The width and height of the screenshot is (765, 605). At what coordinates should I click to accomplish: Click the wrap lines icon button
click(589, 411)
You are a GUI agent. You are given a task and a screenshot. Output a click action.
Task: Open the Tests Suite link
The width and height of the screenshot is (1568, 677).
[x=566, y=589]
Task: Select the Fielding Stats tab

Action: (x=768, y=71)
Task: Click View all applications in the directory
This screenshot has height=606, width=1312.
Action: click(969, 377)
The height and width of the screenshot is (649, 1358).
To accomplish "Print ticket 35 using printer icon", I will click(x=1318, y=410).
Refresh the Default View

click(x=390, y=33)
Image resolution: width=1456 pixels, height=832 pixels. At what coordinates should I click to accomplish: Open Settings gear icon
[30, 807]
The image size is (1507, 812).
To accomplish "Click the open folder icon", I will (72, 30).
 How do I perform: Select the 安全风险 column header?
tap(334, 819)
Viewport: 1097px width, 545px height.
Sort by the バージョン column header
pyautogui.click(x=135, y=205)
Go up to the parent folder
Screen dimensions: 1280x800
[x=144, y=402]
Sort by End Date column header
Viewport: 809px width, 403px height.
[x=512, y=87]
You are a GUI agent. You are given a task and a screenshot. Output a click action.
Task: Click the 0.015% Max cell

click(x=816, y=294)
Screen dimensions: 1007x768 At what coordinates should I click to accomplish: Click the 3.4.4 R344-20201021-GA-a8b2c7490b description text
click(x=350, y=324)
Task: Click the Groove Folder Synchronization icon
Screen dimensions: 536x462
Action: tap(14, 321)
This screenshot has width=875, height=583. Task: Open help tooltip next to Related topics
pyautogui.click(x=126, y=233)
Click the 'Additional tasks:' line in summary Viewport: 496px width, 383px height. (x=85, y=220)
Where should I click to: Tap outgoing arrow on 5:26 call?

> PROMPT
Return every line above exactly as it stands.

> PROBLEM SOLUTION
The width and height of the screenshot is (765, 605). At what coordinates should I click to accomplish: Click the wrap lines icon button
click(589, 411)
You are a GUI agent. You are given a task and a screenshot. Output a click action.
Task: Open the Tests Suite link
The width and height of the screenshot is (1568, 677).
[x=566, y=589]
Task: Select the Fielding Stats tab

Action: (x=768, y=71)
Task: Click View all applications in the directory
This screenshot has height=606, width=1312.
Action: click(969, 377)
The height and width of the screenshot is (649, 1358).
To accomplish "Print ticket 35 using printer icon", I will click(x=1318, y=410).
Refresh the Default View

click(x=390, y=33)
Image resolution: width=1456 pixels, height=832 pixels. At what coordinates should I click to accomplish: Open Settings gear icon
[30, 807]
The image size is (1507, 812).
To accomplish "Click the open folder icon", I will (72, 30).
 How do I perform: Select the 安全风险 column header?
tap(334, 819)
Viewport: 1097px width, 545px height.
Sort by the バージョン column header
pyautogui.click(x=135, y=205)
Go up to the parent folder
Screen dimensions: 1280x800
[x=144, y=402]
Sort by End Date column header
Viewport: 809px width, 403px height.
[x=512, y=87]
You are a GUI agent. You are given a task and a screenshot. Output a click action.
Task: Click the 0.015% Max cell

click(x=816, y=294)
Screen dimensions: 1007x768 At what coordinates should I click to accomplish: Click the 3.4.4 R344-20201021-GA-a8b2c7490b description text
click(x=350, y=324)
Task: Click the Groove Folder Synchronization icon
Screen dimensions: 536x462
Action: tap(14, 321)
This screenshot has width=875, height=583. Task: Open help tooltip next to Related topics
pyautogui.click(x=126, y=233)
Click the 'Additional tasks:' line in summary Viewport: 496px width, 383px height. (x=85, y=220)
Where should I click to: Tap outgoing arrow on 5:26 call?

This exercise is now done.